+++ The data +++
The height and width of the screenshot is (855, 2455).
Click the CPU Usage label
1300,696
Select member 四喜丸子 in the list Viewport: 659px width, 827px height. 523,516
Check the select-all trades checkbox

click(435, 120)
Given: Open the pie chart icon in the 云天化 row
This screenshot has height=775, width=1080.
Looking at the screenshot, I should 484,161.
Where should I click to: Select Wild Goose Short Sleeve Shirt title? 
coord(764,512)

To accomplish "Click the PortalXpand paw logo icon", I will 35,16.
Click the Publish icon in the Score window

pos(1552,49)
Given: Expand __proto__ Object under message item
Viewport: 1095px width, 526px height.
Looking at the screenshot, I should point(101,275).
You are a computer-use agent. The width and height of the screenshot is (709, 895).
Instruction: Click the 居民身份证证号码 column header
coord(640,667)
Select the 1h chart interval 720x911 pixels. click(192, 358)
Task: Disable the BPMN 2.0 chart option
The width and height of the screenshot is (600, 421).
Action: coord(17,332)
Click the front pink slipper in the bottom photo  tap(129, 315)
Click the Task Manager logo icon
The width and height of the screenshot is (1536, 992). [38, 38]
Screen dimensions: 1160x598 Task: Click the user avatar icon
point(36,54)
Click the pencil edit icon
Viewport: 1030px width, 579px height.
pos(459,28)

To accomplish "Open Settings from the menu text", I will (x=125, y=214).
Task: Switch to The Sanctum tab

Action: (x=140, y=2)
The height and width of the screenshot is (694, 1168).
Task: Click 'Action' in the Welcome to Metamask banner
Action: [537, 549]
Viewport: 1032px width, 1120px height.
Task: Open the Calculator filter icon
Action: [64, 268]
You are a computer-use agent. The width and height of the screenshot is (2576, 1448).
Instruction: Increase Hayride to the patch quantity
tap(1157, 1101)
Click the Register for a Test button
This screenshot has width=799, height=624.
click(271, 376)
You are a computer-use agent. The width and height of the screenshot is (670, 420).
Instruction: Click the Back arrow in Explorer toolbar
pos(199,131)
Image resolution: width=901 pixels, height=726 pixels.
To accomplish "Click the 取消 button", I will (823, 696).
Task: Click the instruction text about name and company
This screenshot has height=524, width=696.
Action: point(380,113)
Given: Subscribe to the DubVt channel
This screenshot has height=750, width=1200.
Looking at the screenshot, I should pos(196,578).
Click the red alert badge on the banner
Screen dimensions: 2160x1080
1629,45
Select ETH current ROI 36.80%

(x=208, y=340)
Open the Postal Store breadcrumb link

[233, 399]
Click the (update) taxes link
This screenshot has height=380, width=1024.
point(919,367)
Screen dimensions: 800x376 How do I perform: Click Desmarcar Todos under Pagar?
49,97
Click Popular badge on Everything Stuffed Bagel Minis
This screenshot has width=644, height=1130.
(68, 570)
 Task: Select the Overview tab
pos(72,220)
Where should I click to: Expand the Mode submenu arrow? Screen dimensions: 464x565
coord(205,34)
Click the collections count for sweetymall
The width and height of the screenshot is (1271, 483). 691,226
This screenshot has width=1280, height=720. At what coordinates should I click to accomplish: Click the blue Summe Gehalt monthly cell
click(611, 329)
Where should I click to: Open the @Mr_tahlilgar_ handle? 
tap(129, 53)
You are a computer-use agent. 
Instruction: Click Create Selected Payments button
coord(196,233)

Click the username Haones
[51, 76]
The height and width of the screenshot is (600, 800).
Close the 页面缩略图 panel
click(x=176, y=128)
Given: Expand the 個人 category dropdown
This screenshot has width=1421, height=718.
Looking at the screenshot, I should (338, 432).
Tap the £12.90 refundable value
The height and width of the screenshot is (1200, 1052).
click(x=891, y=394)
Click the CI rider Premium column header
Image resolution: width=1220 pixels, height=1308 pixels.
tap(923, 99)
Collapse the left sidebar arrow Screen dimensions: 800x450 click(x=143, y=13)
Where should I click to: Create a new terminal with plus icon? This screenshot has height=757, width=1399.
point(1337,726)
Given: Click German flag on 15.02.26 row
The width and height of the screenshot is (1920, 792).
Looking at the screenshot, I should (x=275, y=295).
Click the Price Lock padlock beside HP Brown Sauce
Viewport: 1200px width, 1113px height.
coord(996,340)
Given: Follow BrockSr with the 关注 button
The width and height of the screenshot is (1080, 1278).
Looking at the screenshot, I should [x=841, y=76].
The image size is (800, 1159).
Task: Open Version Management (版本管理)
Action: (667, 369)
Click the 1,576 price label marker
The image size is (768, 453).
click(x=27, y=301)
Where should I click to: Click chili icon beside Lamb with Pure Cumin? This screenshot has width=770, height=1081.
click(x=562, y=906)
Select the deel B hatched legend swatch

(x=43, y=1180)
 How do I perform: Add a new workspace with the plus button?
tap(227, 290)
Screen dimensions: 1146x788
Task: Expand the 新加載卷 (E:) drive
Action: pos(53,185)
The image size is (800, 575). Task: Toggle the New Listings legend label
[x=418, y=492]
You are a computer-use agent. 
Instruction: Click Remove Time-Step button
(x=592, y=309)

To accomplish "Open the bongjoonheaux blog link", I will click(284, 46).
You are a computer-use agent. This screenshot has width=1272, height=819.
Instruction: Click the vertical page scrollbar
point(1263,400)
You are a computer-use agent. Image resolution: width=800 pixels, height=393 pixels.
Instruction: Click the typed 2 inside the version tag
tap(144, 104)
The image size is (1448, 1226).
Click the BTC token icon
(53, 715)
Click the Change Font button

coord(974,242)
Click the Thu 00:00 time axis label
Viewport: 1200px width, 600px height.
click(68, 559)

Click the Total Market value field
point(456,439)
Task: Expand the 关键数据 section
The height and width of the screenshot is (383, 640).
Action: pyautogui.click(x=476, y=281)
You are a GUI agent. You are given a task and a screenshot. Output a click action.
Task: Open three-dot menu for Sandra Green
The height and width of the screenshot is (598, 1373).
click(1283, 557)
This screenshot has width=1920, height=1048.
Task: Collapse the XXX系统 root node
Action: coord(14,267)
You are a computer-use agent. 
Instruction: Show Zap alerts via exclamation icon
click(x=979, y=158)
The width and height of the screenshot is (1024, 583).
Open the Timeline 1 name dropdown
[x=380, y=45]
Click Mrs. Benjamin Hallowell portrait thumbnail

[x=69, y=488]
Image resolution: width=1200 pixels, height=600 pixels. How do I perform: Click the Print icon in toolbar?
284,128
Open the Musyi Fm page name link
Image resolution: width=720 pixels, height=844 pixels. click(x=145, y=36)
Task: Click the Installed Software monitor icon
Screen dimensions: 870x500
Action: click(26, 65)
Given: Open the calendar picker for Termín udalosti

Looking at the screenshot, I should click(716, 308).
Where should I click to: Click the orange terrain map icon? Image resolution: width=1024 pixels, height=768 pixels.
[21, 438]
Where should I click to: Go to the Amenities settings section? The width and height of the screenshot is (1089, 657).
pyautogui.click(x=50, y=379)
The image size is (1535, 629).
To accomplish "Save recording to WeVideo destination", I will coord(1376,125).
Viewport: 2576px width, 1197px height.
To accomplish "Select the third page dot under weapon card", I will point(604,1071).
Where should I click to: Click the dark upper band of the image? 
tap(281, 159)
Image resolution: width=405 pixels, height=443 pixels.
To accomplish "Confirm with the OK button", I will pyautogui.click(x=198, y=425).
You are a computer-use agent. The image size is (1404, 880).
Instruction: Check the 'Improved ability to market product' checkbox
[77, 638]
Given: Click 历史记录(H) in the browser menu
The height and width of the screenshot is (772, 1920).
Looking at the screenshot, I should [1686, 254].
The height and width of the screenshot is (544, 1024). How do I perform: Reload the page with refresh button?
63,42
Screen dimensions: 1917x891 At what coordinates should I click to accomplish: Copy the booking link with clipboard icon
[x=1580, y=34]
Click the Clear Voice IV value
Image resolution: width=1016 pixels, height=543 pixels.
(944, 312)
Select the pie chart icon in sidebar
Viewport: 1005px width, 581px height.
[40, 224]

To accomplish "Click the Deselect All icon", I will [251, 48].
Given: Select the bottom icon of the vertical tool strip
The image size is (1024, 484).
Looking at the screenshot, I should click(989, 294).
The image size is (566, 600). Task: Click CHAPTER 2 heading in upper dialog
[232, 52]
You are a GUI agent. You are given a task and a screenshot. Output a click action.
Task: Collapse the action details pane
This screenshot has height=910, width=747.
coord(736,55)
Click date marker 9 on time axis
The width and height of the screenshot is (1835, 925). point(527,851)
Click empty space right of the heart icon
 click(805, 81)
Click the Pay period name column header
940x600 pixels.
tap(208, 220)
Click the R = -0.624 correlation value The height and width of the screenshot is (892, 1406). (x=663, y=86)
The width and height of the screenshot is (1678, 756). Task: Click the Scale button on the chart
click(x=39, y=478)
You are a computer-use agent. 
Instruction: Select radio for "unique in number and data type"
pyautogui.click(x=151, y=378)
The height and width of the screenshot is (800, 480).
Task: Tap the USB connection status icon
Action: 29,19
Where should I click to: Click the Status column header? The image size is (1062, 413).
+++
## The problem
Exact reproduction is required: output the lines from the start of the entries above through the line with "Click the front".

## Written reply
The height and width of the screenshot is (855, 2455).
Click the CPU Usage label
1300,696
Select member 四喜丸子 in the list Viewport: 659px width, 827px height. 523,516
Check the select-all trades checkbox

click(435, 120)
Given: Open the pie chart icon in the 云天化 row
This screenshot has height=775, width=1080.
Looking at the screenshot, I should 484,161.
Where should I click to: Select Wild Goose Short Sleeve Shirt title? 
coord(764,512)

To accomplish "Click the PortalXpand paw logo icon", I will 35,16.
Click the Publish icon in the Score window

pos(1552,49)
Given: Expand __proto__ Object under message item
Viewport: 1095px width, 526px height.
Looking at the screenshot, I should point(101,275).
You are a computer-use agent. The width and height of the screenshot is (709, 895).
Instruction: Click the 居民身份证证号码 column header
coord(640,667)
Select the 1h chart interval 720x911 pixels. click(192, 358)
Task: Disable the BPMN 2.0 chart option
The width and height of the screenshot is (600, 421).
Action: coord(17,332)
Click the front pink slipper in the bottom photo  tap(129, 315)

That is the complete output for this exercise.